Collected data entries:
━━━━━━━━━━━━━━━━

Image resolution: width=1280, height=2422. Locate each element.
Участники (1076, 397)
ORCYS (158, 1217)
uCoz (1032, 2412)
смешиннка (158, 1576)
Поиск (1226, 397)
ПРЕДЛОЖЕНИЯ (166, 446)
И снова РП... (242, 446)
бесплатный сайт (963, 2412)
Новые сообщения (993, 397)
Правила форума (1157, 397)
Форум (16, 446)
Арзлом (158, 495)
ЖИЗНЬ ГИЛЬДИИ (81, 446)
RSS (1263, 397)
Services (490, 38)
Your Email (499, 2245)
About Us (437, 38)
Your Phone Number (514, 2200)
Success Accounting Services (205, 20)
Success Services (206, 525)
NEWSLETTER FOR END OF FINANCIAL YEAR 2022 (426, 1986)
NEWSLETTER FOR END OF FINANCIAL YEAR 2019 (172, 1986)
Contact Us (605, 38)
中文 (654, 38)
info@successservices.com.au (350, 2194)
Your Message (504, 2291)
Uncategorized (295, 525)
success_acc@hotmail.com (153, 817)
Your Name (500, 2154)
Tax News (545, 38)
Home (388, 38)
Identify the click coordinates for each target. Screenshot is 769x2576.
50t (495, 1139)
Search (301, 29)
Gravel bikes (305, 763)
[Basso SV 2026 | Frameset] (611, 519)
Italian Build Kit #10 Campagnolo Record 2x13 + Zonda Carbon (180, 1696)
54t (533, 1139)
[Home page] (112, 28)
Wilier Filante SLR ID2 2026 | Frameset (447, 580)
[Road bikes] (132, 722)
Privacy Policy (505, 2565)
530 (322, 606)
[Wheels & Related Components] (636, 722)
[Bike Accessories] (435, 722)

━━━━━━━━━━━━━━━━

* **Task directions**
From the entries above, give again exactly the lines running from the line with "Services (490, 38)" to the line with "Home (388, 38)"; include both of those lines.

* **Exercise answer**
Services (490, 38)
Your Email (499, 2245)
About Us (437, 38)
Your Phone Number (514, 2200)
Success Accounting Services (205, 20)
Success Services (206, 525)
NEWSLETTER FOR END OF FINANCIAL YEAR 2022 (426, 1986)
NEWSLETTER FOR END OF FINANCIAL YEAR 2019 (172, 1986)
Contact Us (605, 38)
中文 (654, 38)
info@successservices.com.au (350, 2194)
Your Message (504, 2291)
Uncategorized (295, 525)
success_acc@hotmail.com (153, 817)
Your Name (500, 2154)
Tax News (545, 38)
Home (388, 38)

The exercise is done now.